Women of the Movement tells the tragic history of Mamie Till (Adrienne Warren) whose son Emmett (Cedric Joe) was brutally murdered in the deep South. The series follows Till as she seeks justice for her son’s murder, eventually becoming a key figure in the Civil Rights Movement.
To score the series, Bostic employed an approach that incorporated both character themes and scoring for specific moments. Recurring character themes helped provide continuity within the series, and scoring for broader, key moments within the series opened up the score to unique, sometimes region-specific music.
When thinking about Women of the Movement, you would think a composer would heavily layer the more gut-wrenching, dramatic moments with background scoring, amping up the emotion of the scene. Bostic, however by her own description, is a “less-is-more composer.”
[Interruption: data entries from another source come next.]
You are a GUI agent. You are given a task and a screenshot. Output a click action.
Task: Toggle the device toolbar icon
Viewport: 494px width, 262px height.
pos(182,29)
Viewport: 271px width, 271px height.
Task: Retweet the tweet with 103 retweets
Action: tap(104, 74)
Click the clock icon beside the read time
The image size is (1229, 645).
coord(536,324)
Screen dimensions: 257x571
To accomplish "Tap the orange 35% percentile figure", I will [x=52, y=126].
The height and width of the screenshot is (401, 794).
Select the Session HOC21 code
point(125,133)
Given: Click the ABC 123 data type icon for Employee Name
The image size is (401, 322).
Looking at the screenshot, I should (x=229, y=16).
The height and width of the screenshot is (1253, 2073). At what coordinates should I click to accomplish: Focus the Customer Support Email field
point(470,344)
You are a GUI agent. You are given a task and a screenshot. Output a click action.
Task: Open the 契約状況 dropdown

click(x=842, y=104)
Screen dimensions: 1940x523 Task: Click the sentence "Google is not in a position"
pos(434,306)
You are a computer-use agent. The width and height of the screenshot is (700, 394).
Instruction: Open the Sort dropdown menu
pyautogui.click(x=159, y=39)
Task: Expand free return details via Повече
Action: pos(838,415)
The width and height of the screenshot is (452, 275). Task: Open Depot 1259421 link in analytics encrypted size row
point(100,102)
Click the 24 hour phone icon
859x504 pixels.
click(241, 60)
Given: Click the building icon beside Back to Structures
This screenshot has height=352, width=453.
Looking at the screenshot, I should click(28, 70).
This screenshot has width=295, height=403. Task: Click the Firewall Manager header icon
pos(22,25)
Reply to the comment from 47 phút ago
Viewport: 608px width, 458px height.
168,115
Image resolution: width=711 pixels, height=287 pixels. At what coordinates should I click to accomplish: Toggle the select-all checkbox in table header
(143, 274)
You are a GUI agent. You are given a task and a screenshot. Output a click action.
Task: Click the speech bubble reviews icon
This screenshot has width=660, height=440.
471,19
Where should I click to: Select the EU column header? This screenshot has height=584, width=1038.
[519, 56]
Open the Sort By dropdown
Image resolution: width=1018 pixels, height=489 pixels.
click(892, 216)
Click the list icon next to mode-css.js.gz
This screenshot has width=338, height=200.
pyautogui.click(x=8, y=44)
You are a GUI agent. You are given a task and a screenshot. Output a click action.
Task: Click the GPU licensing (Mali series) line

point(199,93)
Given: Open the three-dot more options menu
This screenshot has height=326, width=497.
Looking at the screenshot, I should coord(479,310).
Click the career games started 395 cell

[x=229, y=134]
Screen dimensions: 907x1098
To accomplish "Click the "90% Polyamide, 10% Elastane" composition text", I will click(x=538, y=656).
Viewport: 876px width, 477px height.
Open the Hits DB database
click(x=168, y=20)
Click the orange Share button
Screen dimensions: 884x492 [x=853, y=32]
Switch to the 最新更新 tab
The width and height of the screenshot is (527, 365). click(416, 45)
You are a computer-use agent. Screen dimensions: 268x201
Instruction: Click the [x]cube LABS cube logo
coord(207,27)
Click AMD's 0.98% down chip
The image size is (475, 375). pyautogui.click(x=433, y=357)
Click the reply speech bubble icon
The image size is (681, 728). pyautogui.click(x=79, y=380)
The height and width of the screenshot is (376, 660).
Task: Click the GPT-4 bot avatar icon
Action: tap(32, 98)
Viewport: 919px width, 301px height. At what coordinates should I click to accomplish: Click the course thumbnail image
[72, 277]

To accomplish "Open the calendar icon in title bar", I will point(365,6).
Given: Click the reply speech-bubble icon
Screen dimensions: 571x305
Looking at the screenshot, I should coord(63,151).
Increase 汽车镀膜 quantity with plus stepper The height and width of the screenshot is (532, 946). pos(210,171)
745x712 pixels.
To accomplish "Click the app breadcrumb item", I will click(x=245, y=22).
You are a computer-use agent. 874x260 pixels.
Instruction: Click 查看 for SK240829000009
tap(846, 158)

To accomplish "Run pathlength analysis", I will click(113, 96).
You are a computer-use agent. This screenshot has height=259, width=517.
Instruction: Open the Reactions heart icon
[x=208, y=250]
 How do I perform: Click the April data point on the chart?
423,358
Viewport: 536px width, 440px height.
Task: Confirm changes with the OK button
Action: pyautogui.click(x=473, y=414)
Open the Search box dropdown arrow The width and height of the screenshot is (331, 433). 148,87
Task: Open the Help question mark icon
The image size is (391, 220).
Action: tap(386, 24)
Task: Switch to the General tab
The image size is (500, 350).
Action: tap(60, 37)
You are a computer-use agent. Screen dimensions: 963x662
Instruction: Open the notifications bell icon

Bostic finds scoring deeply emotional moments a part of that “sonic conversation.” She avoids deliberately composing something to evoke a specific emotion. Instead, Women of the Movement with its incredible cast and deeply painful history provides enough raw emotional content. Instead, her score support the audience’s natural reaction to the Till story.
“I do like to give the the audience the ability to respond in whatever way is true for them or works for them in that moment because so much of storytelling is visceral,” Bostic shared. “There were different moments where I would say I don’t feel we need any music here, but, when you’re collaborating with a team of people, it can be very subjective. You have different gradations of suggestion. That is the beauty of the collaborative process.”
ABC’s Women of the Movement is available to stream on Hulu.